Sicurezza e un progetto per la Nigeria

Zeigbo e il suo socio mestrino hanno creato una agenzia impegnata in vari fronti

MESTRE. «Ho smesso di giocare, ma il calcio è sempre nella mia vita. Abbonato Sky, mi piace il Barcellona, ora voglio trasmettere quello che posso ai giovani, per questo alleno una squadra delle giovanili dell'Ac Mestre». Kenneth Zeigbo vive per il calcio. Ma non solo. La moglie, Precious, studia ginecologia e sta per laurearsi in Texas, là ci sono anche i tre figli, Edna (14 anni), Angel (12) e Samuel (8). Per tutti il futuro può essere in Italia. Kenny a Mestre ha trovato un vero e proprio fratello, Sandro Forcolin, paracadutista e ora socio. Assieme hanno creato a Mestre una agenzia investigativa (Pi Greco) e si occupano anche di sicurezza all'interno di grandi centri commerciali. Ai primi di gennaio proprio Kenneth ha sventato una rapina in un noto centro commerciale mestrino. Lui e Sandro guardano avanti, hanno un progetto da sviluppare anche in Nigeria, “l'operazione-Hub”, un esempio di new economy, un prodotto (energy drink) che può portare lavoro e stabilimenti nella terra di Kenneth. Dove lui è nato e cresciuto, figlio di un poliziotto che pur tifando Enogu Rangers non vedeva di buon occhio la passione del figlio per il pallone.

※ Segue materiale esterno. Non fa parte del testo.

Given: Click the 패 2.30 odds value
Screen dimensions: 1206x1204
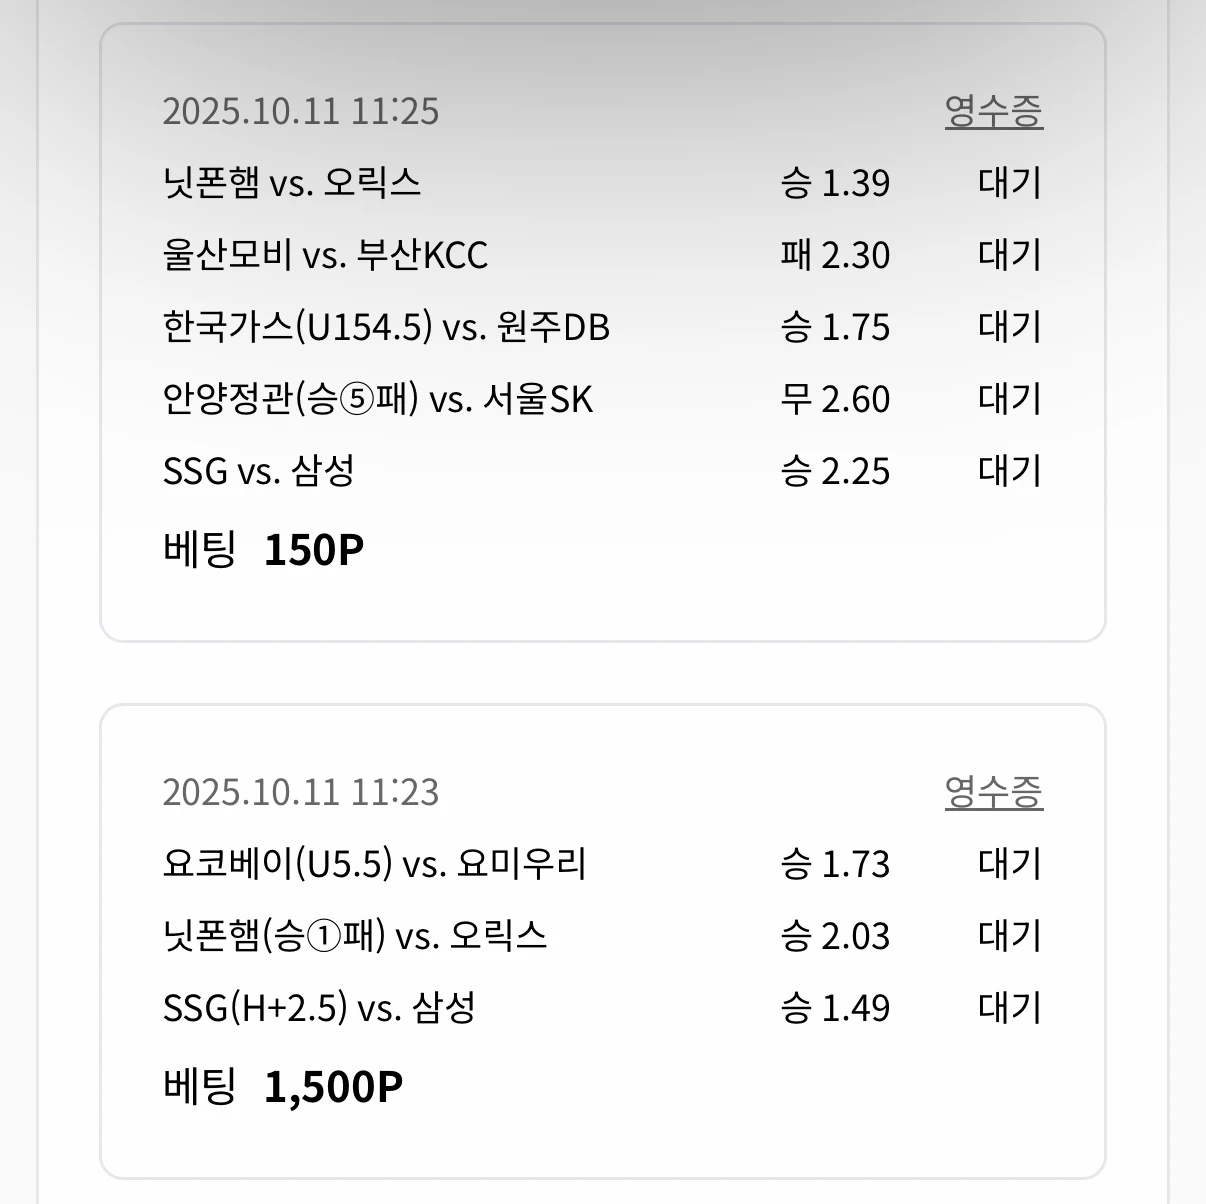Looking at the screenshot, I should pos(835,255).
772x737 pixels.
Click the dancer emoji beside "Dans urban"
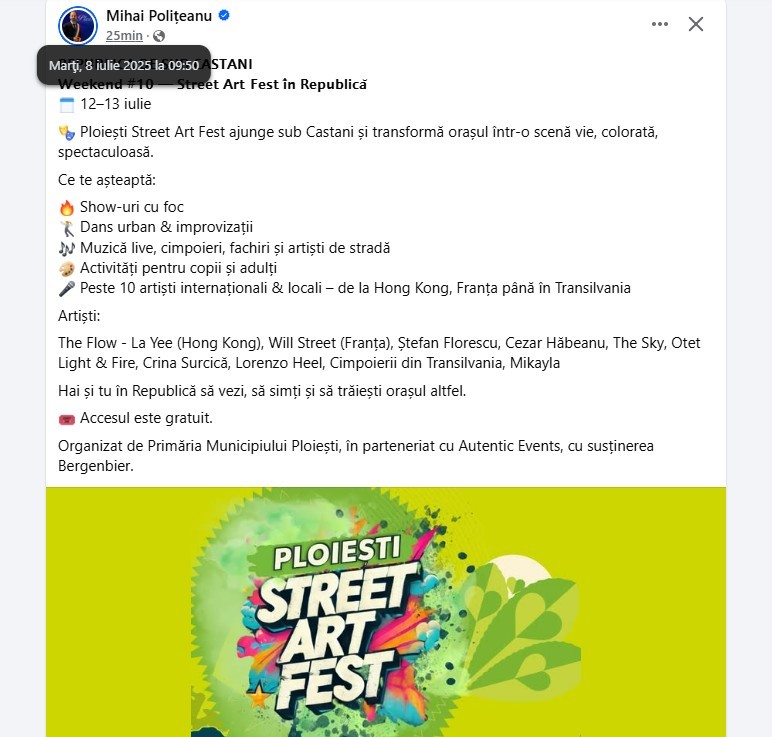point(67,227)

E che morì proprio nello stesso giorno in cui Kenneth firmava il suo primo contratto da calciatore professionista. Oggi l'ex bomber nigeriano non sfrutta solo il fisico che dà sicurezza, ma anche la testa, le idee, si occupa di marketing in sintonia con il socio, con il quale l'intesa funziona anche extra-lavoro e l'agenzia sta allargandosi anche in altre città italiane. «Non rinnego nulla del passato – ripete Kenneth – e voglio fare molto per la Nigeria, però non penso di tornare ad abitare là. Ormai mi sono abituato ad un'altra vita, penso di avere un'altra mentalità, consiglio a tutti di uscire dal proprio ambito, conoscere il mondo, vedere e imparare cose nuove, con coraggio ed umiltà». I bambini sono ancora piccoli e non sognano il dorato mondo del calcio. «Ma se un giorno mio figlio mi dicesse che vuol fare il calciatore gli direi okay, fai la tua strada, ma senza dimenticare che bisogna studiare, capire imparare». Di sicuro gli augurerei di avere nel calcio un po' di quella fortuna che io non ho avuto, di non avere quegli infortuni che mi hanno svegliato dal sogno. Anche se oggi sono molto felice di quello che ho». (c.cr.)